Jason was an intelligent and successful person: a science graduate, a senior manager in his work, with a great passion for travel, and he was engaged to be married. It was incredible how much he packed into his short life, for he was only 40 years old. Did he know something?
Jason's mother died in 1998 from a 'stroke' - it's now obvious that she also died from MELAS. She suffered for eight long years. At the end she could not walk, talk, swallow or hear. This is how cruel and hideous mitochondrial disease is.
Jason and his mother were among the unlucky (one-per-6,500) people who have severe mitochondrial damage. This ratio means that mitochondrial disease is described as rare. So in an average UK town with a population of 330,000 this equates to 50 severe cases.
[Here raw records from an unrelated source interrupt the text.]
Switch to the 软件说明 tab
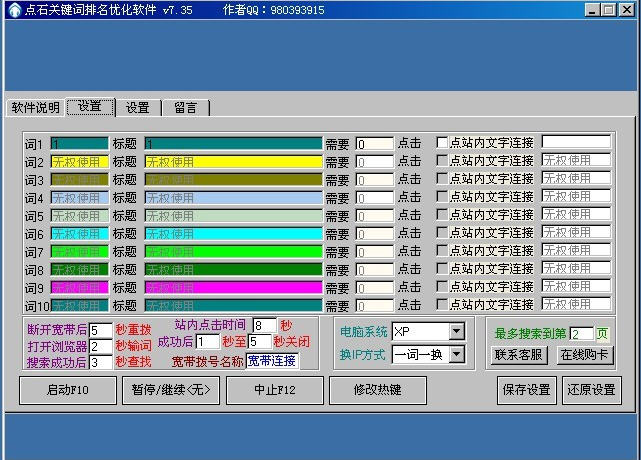Image resolution: width=641 pixels, height=460 pixels. click(x=35, y=108)
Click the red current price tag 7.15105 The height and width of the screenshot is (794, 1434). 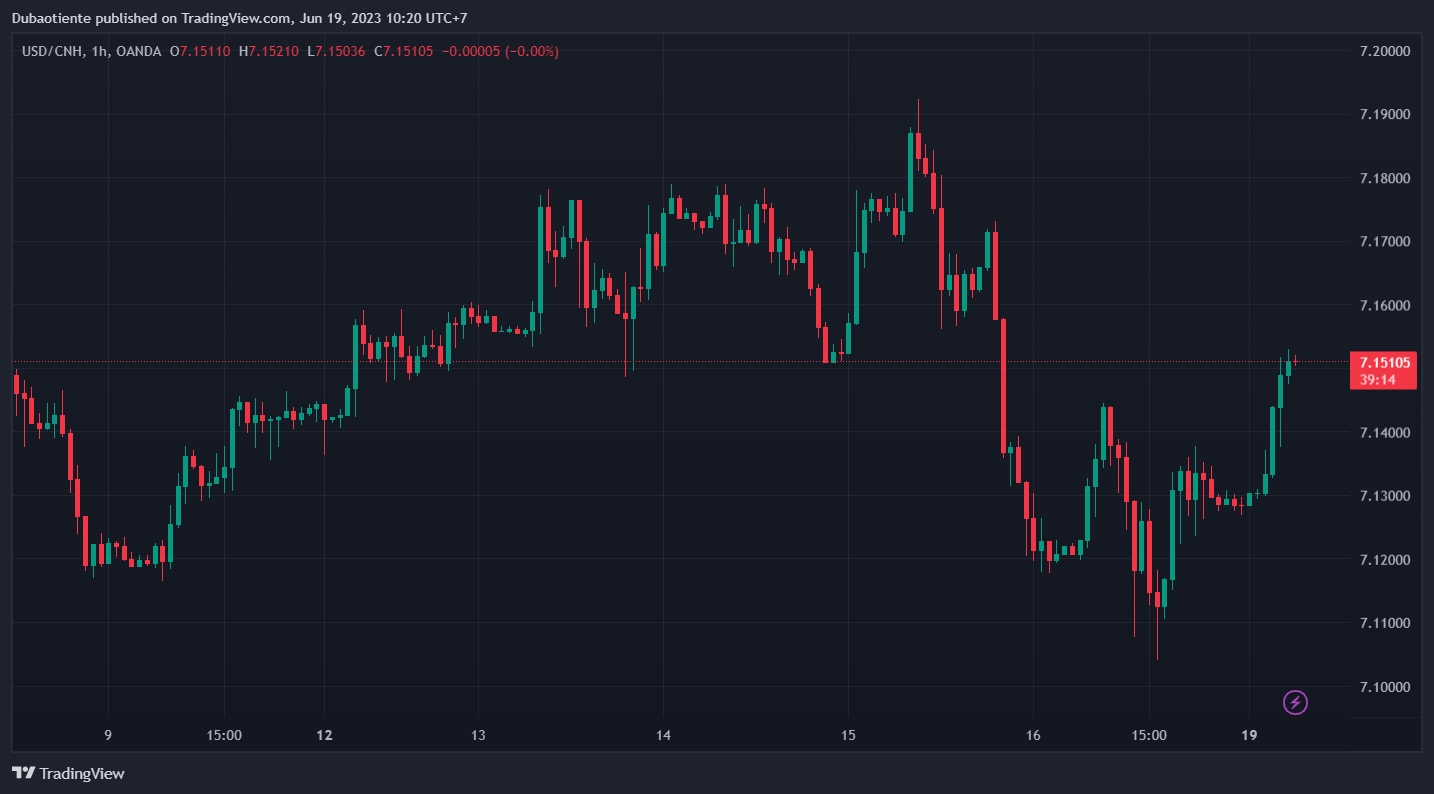pos(1382,362)
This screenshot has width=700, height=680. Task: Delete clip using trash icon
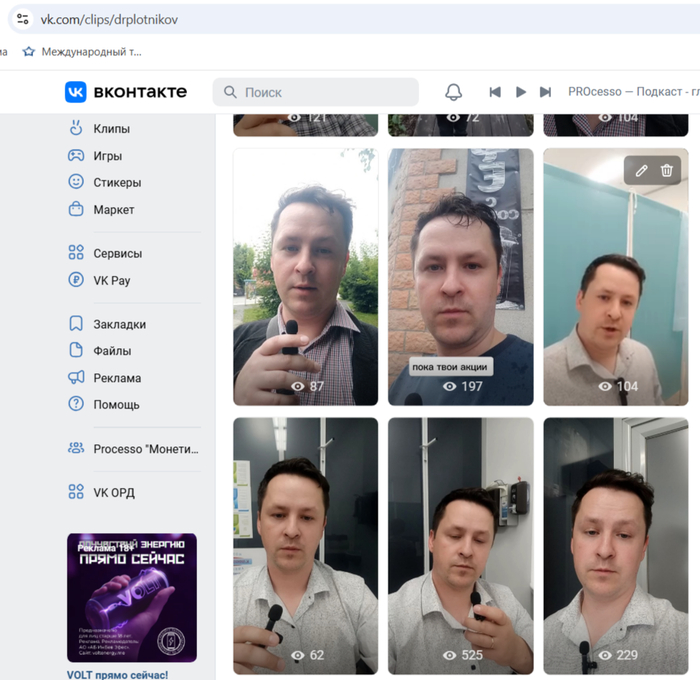click(x=667, y=171)

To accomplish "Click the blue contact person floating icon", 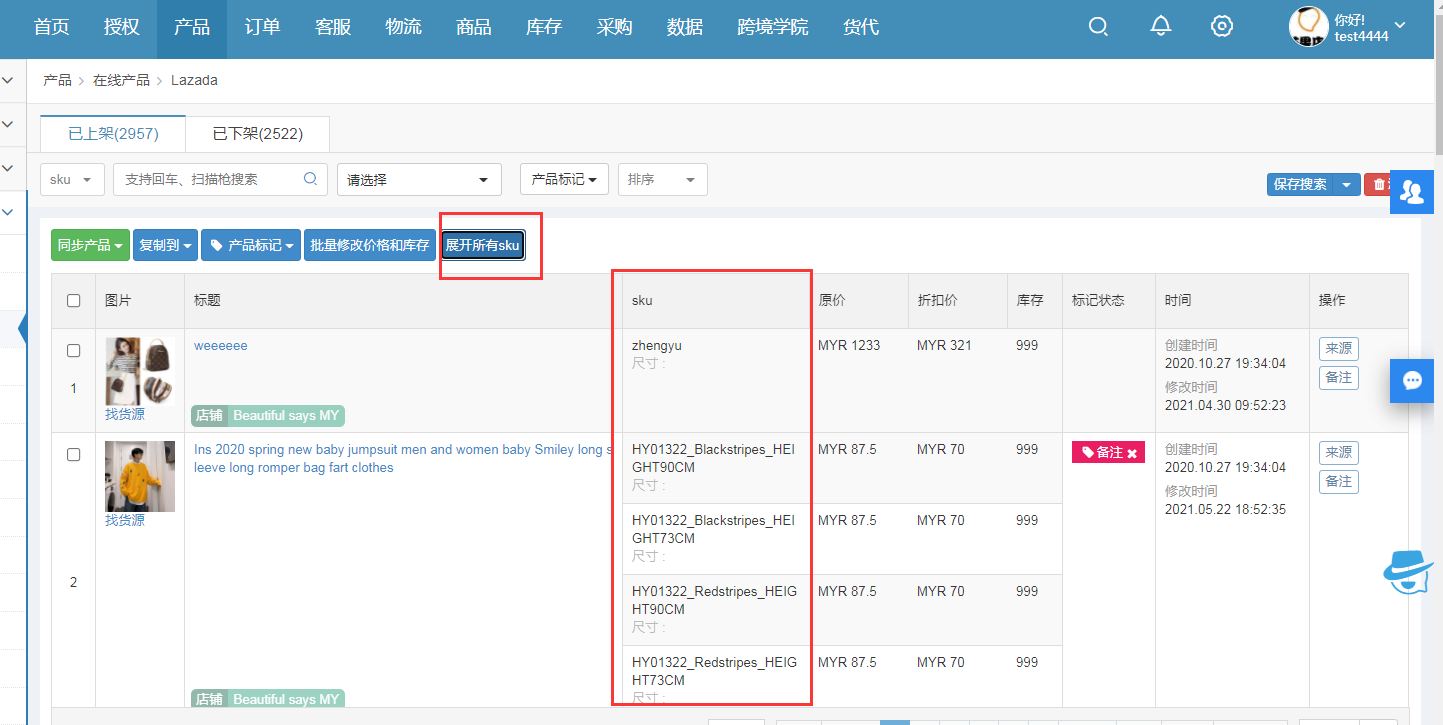I will tap(1412, 191).
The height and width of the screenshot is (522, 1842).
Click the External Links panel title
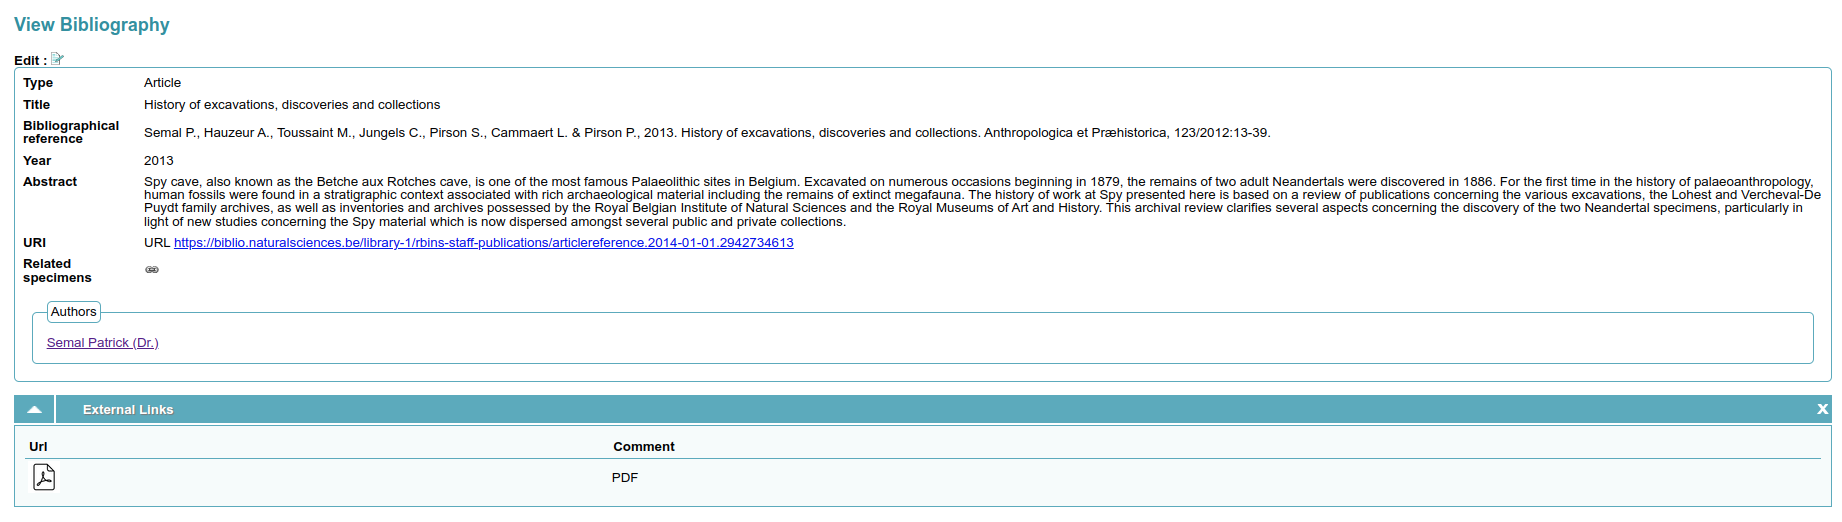pyautogui.click(x=128, y=410)
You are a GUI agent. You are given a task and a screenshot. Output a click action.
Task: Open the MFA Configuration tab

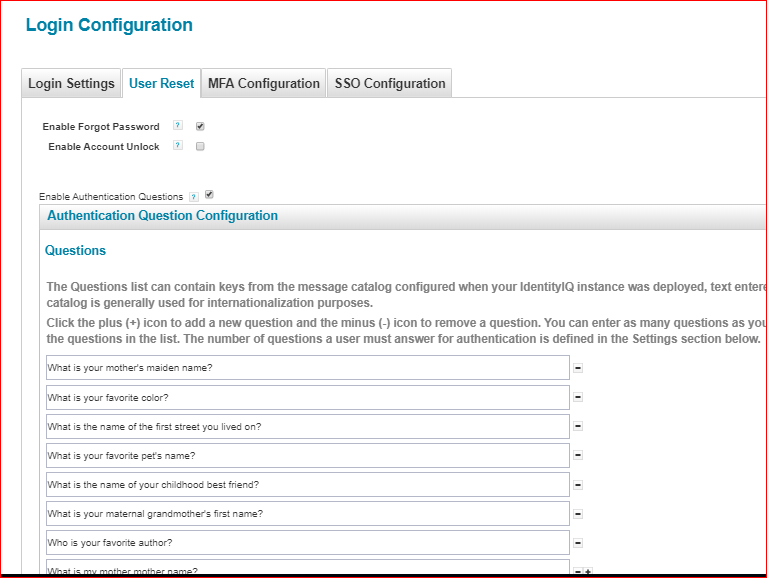tap(264, 83)
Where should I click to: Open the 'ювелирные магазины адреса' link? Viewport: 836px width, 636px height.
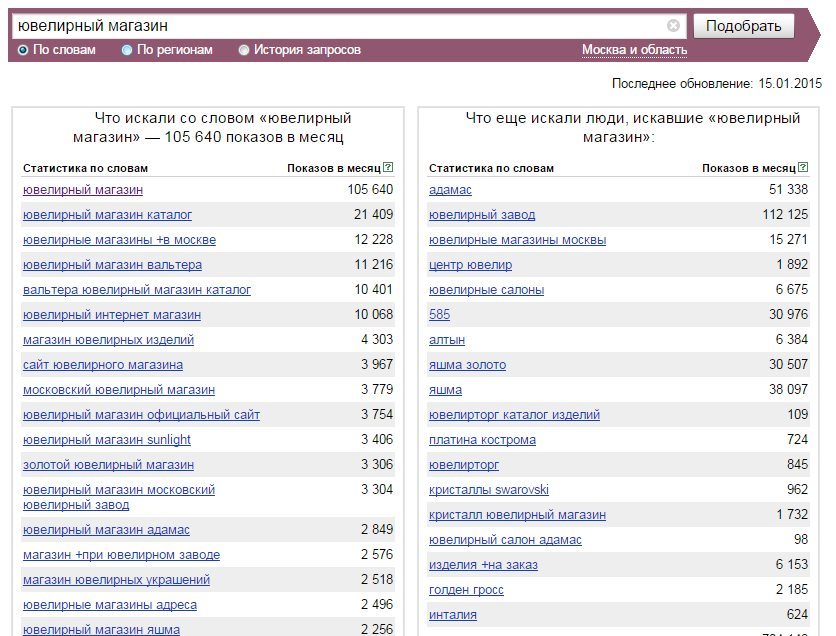click(110, 605)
But as many as one in 200 people are affected to a lesser degree. This equates to 1,600 people in a typical town - not rare at all, then.
Prevention is better than cure and less costly in the long run. I strongly support development and adoption of mitochondrial donation as it gives affected families their only hope of stopping these hideous diseases permanently.
Ethically, I think it's the right thing to do. I have great difficulty understanding those who are opposed to the technique. Of course they are entitled to their beliefs and can choose not to adopt this technology for their own families. But they must not prevent others benefitting from this fantastic breakthrough when there is no viable treatment alternative.
I can only assume that some of those who object to mitochondrial donation are simply misunderstanding the technical aspects; there have been references to 'cloning', 'designer babies' and 'three-parent babies' in the media - references which are inaccurate, misleading or unhelpful. Others may be blindly following their own religious doctrine.
There is always a risk of complications with any new technique, but the risk seems small compared to what will happen should we refuse the technology. I am sure most affected families will accept the risk of the new as one worth taking. The alternative is like living on death row, waiting for the inevitable. We must be brave and lead the world; future generations are depending on us!